I've created a fork that demonstrates the behavior. To demo, clone https://github.com/DaveTryon/axe-android/tree/AntiAliasingBugDemo and run the color contrast tests. I've added 2 tests:
- In
imageTest_antialiasingBug_937_Succeeds, the middle scanline has very few antialiasing pixels, and the algorithm correctly identifies it as black test on a white background. - In
imageTest_antialiasingBug_938_Fails, the bounding rectangle is only 1 pixel larger, but it causes the middle scanline to intercept lots of antialising pixels, and it reports the foreground text color as ff9a9a9a instead of ff000000.
Since Views can be of any size, this has the potential to trigger false positives in many different contexts.
Screenshot Here's a screenshot of a portion of the test image--it clearly has no contrast issues as an image, but when we get unlucky about the reported bounding rectangle, the rule flags it as an error.

Why the Control is Accessible This is black on white--contrast is 21:1, which is as high as it can get. Visually, you need to zoom to about 400% before the antialiasing is even perceptible to the eye, but the algorithm happens to get unlucky. One option might be to require consistent results from multiple scanlines before assigning a high confidence result
This sounds like a heuristics problem. We probably just need to update some configurations for how Android is rendering things now. Basically, we need to expect that acceptable "ColorTransitions" are thicker than we once did. This isn't difficult to fix, but may require us to update each of our test cases from a modern android device.
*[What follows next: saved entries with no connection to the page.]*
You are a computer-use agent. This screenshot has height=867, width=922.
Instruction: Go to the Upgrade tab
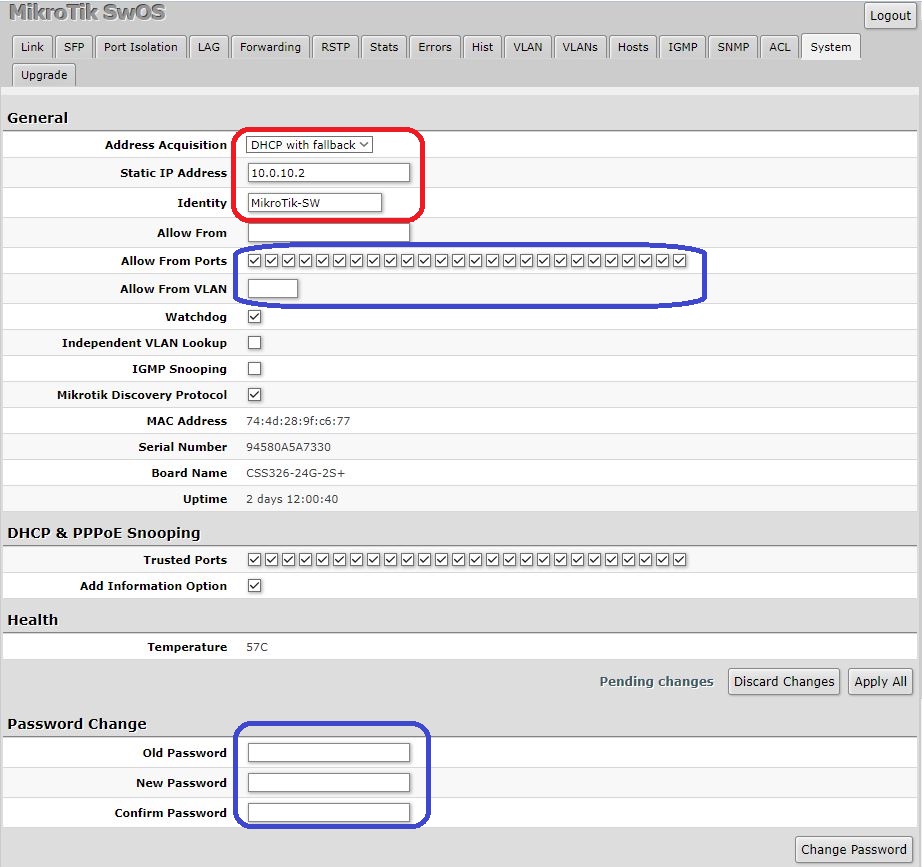click(44, 75)
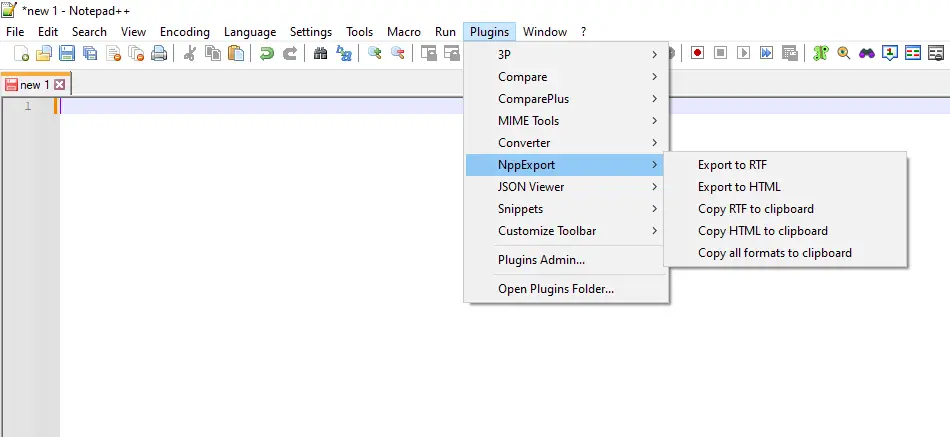Expand the JSON Viewer submenu
The image size is (950, 437).
click(568, 187)
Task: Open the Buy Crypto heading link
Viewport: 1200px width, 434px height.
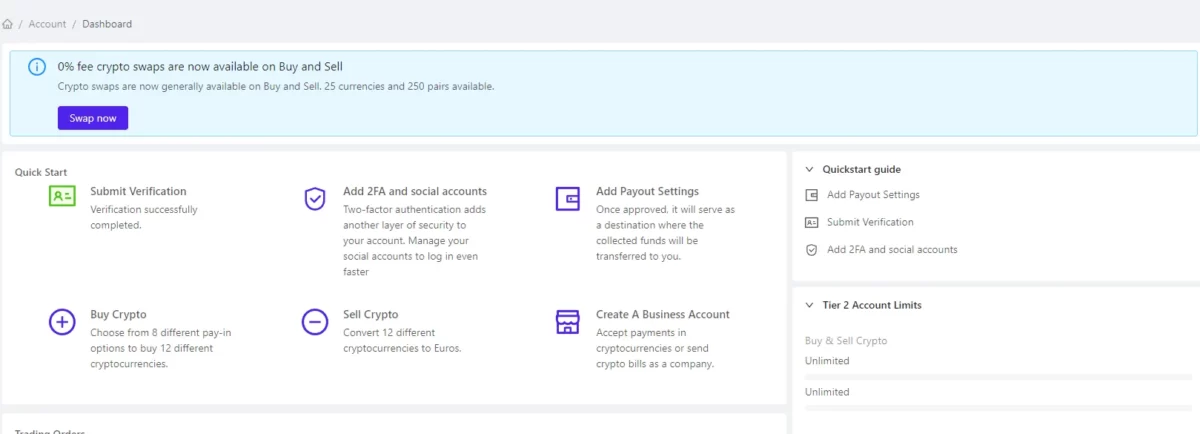Action: (118, 314)
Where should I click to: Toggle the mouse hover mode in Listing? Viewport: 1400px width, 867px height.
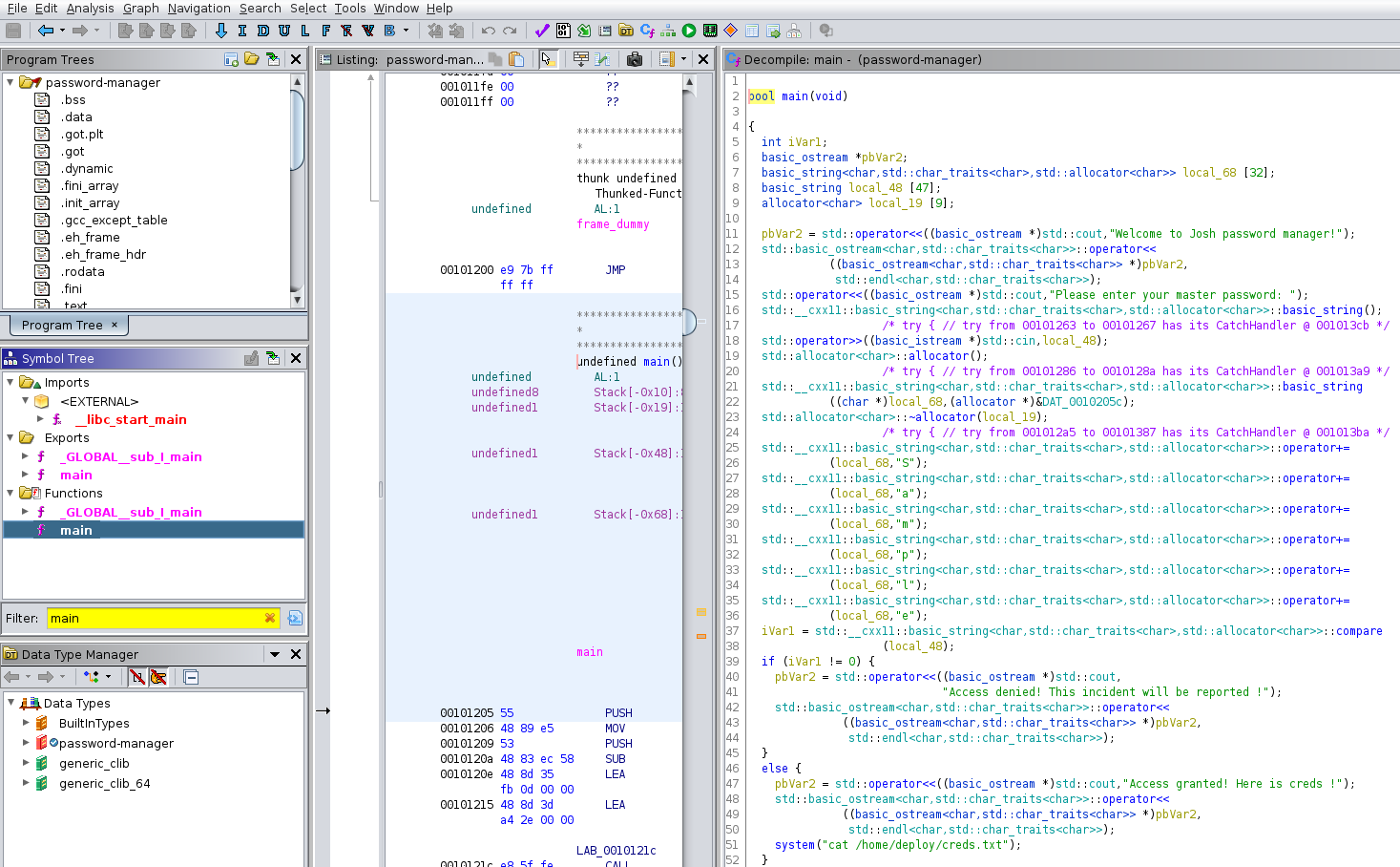pos(547,59)
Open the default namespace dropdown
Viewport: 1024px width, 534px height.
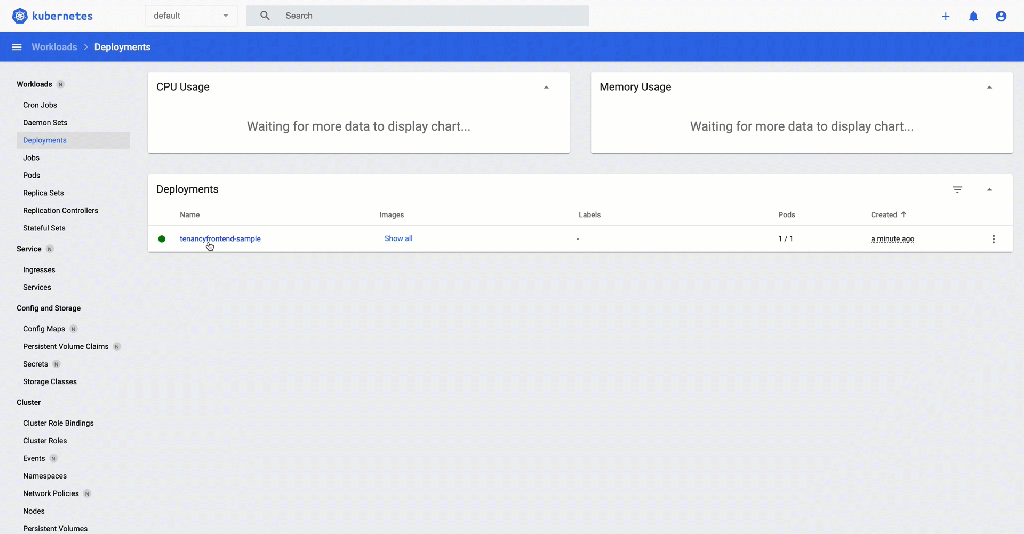[190, 16]
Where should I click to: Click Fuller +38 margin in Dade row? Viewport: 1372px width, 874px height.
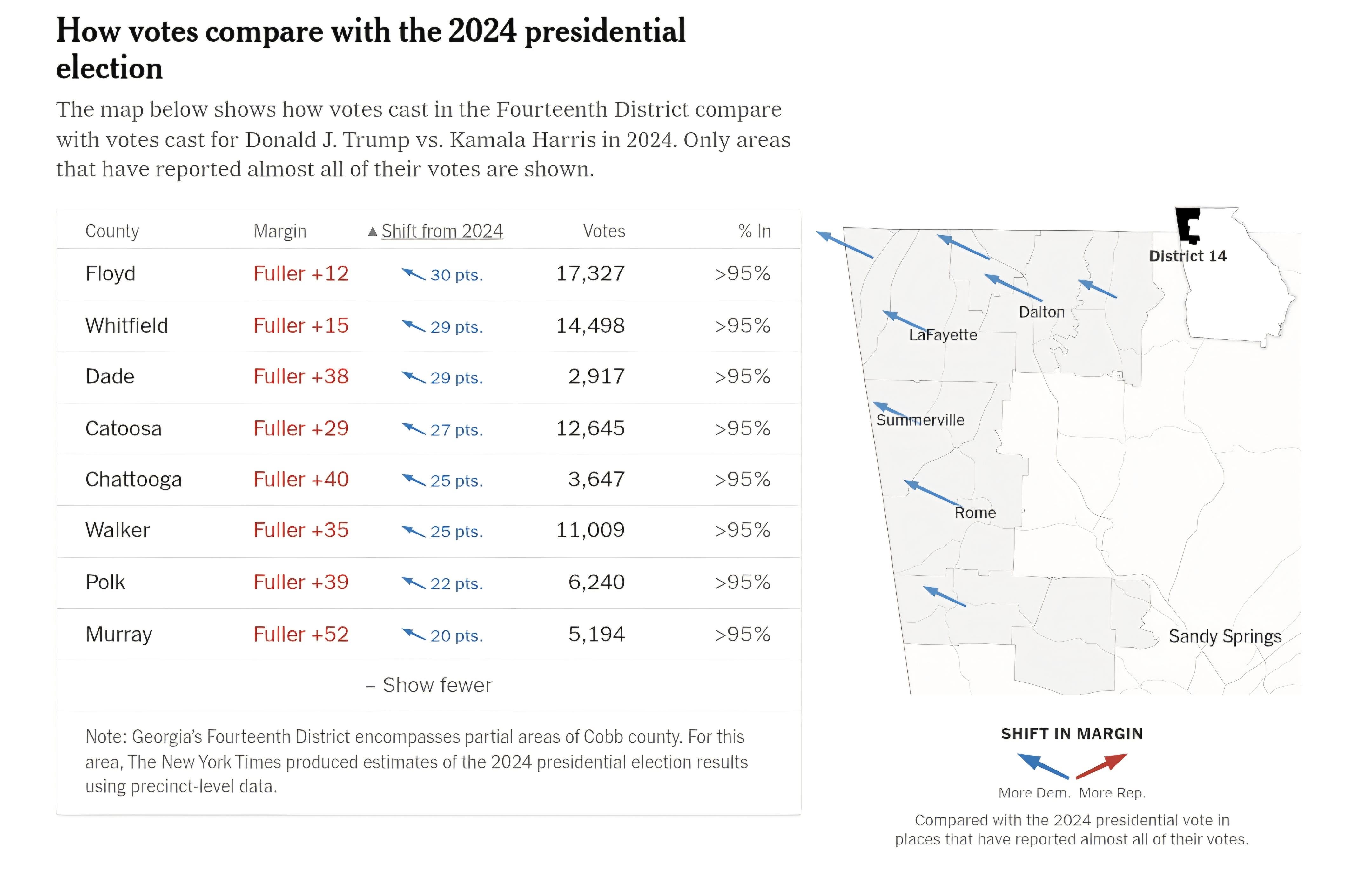[301, 377]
@DaveTryon is the "Latest Alerts" image here a screenshot from your device? How is this captured?
@chriscm2006, Yes this was a screenshot from my device. By bad luck, the text in the view was positioned such that the midpoint (the first scanline) went right down the antialiased bottom scanline of the text--that's one of the unit tests I added.
I'll have to wait to see your change to the transition thickness, but my gut is that an algorithm that can reach a high confidence conclusion on a single scanline will always be subject to false positives in certain geometries.